Stimulants have been reported to impact voice and prosody in a few small studies, including reports of lower F0, increased jitter59, and increased hoarseness60. In our study, we did not note differences with regard to classification accuracy and intake of stimulants, however the subsample with intake of stimulants was relatively small.

To understand which features are relevant to differentiate ADHD from HC, the analyses of feature importance firstly point to changes in loudness as an important differentiating feature. This finding supports previous research that identified voice anomalies in ADHD, frequently pertaining to loudness15. Breznitz et al. reported differences in temporal speech patterns and physical features of vocalization in boys with ADHD61 compared to PC (reading disabilities) and HC. Children with ADHD showed increased loudness, and children with combined ADHD type were louder, and showed lower F016,62. We assume that subtle changes in voice based on higher subglottal pressure in ADHD17 may result in relevant changes of loudness to differentiate ADHD from healthy subjects.

Secondly, feature importance data indicate that speech test selection plays an important role in the classification of ADHD. Five of the ten features with the highest feature importance were related to counting (from one to ten) and five to free speech. It has been shown in previous research, that speech task (complexity) is related to vocal features, e.g. vocal variability differs between spontaneous speech and reading aloud63 and a larger vocal variability was observed in a picture description task than in recalling autobiographical memories64. Since EF mirrored by task complexity is related to voice and EF is known to be compromised in ADHD, a combination of speech tasks with varying complexity may be relevant for the differentiation of ADHD from HC and should be included in future trials.

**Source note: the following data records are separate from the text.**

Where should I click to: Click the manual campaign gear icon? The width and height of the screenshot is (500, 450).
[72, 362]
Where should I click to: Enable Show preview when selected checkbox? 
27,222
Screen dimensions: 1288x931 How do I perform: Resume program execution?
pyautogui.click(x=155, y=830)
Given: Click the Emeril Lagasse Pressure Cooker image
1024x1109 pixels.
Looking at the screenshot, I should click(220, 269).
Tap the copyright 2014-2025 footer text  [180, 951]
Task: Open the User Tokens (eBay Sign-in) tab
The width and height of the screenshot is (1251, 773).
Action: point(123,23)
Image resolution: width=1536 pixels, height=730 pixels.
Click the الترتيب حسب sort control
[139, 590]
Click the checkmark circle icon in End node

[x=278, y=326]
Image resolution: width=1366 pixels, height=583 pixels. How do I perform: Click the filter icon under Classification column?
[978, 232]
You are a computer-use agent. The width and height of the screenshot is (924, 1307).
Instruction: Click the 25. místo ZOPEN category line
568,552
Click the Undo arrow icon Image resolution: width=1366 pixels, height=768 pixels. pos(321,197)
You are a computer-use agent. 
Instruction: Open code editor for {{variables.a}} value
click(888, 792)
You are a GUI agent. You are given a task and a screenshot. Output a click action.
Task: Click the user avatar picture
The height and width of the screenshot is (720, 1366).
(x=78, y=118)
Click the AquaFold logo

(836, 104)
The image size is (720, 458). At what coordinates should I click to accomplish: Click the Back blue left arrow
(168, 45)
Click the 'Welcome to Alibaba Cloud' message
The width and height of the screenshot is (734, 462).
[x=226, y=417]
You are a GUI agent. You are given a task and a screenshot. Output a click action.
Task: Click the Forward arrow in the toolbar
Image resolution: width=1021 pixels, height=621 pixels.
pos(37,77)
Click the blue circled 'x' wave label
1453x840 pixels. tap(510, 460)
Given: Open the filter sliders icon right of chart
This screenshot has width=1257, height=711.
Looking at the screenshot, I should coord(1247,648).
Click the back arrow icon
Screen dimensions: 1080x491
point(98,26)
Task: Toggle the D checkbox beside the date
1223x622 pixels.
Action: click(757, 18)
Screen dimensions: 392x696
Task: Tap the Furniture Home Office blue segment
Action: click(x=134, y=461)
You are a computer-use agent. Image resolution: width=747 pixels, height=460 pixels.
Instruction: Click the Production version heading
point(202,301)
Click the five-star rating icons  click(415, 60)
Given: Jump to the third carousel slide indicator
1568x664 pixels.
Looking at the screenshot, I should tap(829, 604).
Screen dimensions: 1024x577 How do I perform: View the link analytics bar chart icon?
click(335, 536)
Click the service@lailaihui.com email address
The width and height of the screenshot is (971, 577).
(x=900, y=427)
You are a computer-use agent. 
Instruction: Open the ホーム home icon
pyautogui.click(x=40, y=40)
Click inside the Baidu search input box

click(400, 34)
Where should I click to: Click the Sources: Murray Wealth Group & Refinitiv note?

In summary, we were able to differentiate ADHD patients from HC using voice features with good results in early adulthood and in female subjects. Strengths of the present study include the large, heterogeneous sample, the assessment of HC and PC and the application of criterion diagnostic procedures. The study’s limitations include an imbalance in subgroup sizes, which may have particularly affected performance in male participants. Additionally, the exact time of day for each recording was not documented, which may have influenced the results.

We detected ADHD associated vocal patterns that likely reflect a disorder related vocal hyperfunction possibly related to altered dopamine signaling. These vocal patterns may be related to personality traits such as impulsivity, impaired EF, and changes in motor functioning pertaining to speech in ADHD. Neurobiologically, these traits are related to dopamine, which is thought to play an important role in the pathogenesis of ADHD9. Replication pending, a strength of voice-based features to predict ADHD might be the lack of impact from psychiatric comorbidity, that frequently occurs in ADHD and complicates the diagnostic process.

Given the feasibility and low cost to record and analyze voice, we see a potential value for future clinical application as a digital biomarker and encourage further investigation. A larger study sample including a larger PC group will be necessary to achieve a better differentiation of ADHD from PC with low or moderate ADHD symptoms. However, the clinical value of a voice-based screening might be in supporting the clinician to include potential differential diagnoses rather than excluding differential diagnoses based on one test. In future research, the classification performance may increase with the addition of distinct speech features, such as speech pauses and the utilization of linguistic measures such as verbal fluency. Taken together, we consider voice analysis a promising avenue to support the diagnostic process in adult ADHD.